■ DESCRIPTION OF THE TASK ■
All of the listing is to be written out word for word, with the pictures left out.

————————

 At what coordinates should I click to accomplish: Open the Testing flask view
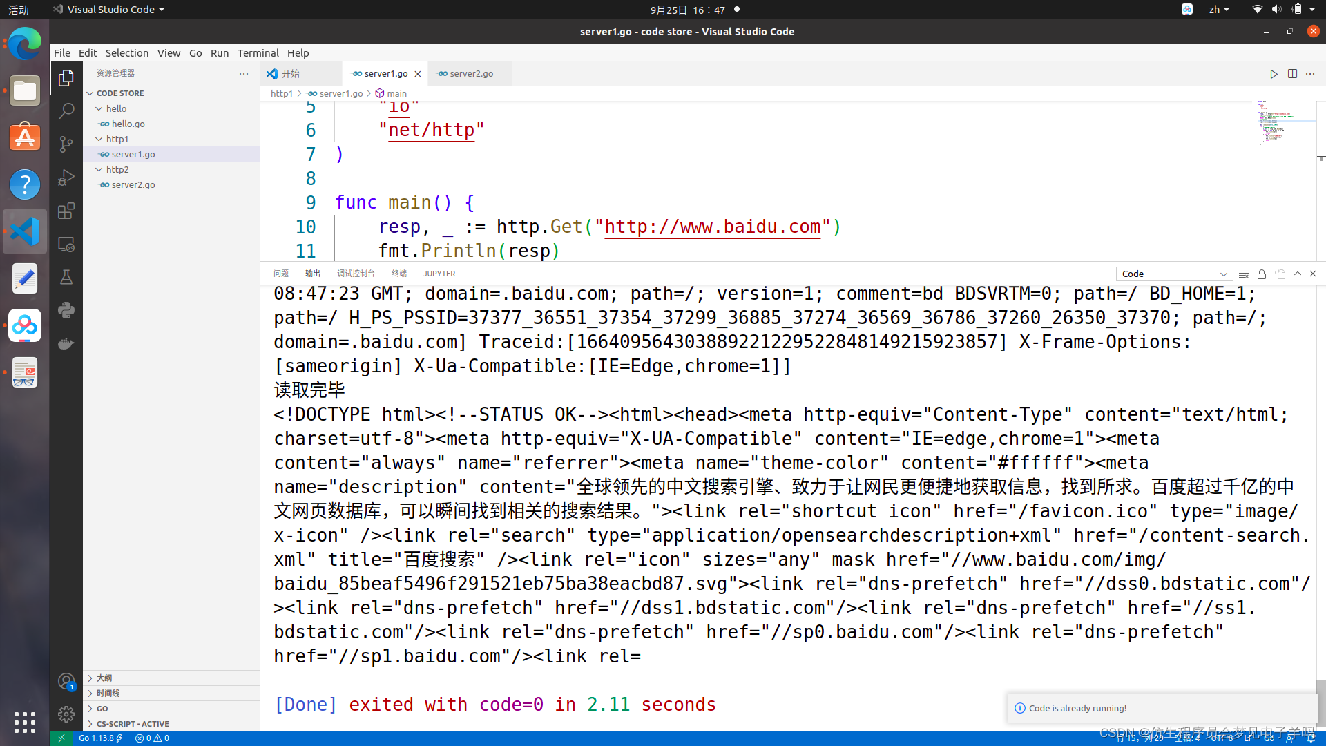click(x=66, y=278)
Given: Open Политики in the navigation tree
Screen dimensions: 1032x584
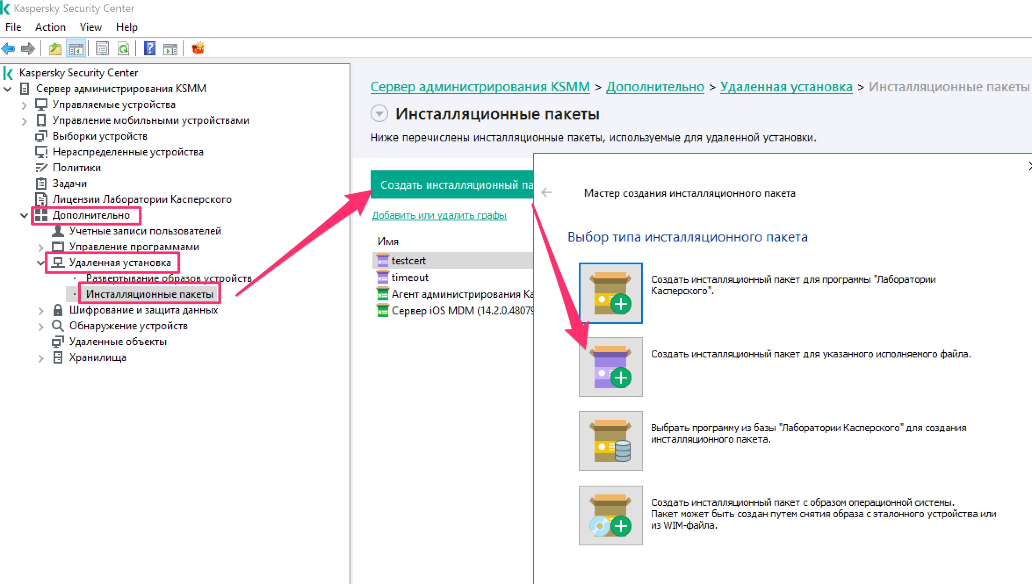Looking at the screenshot, I should point(76,168).
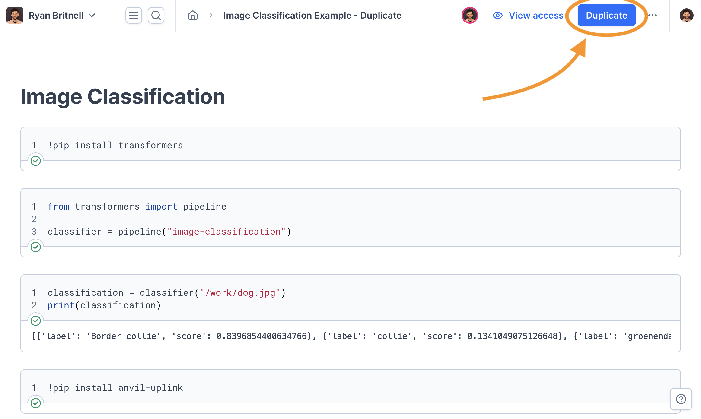This screenshot has height=419, width=701.
Task: Click the status check on classifier dog.jpg cell
Action: (x=36, y=321)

————————

■ ANSWER FOR THE TASK ■
 At what coordinates should I click to accomplish: Open the Testing flask view
click(x=66, y=278)
Given: Open Политики in the navigation tree
Screen dimensions: 1032x584
Looking at the screenshot, I should point(76,168).
This screenshot has height=419, width=701.
Task: Click the status check on classifier dog.jpg cell
Action: (x=36, y=321)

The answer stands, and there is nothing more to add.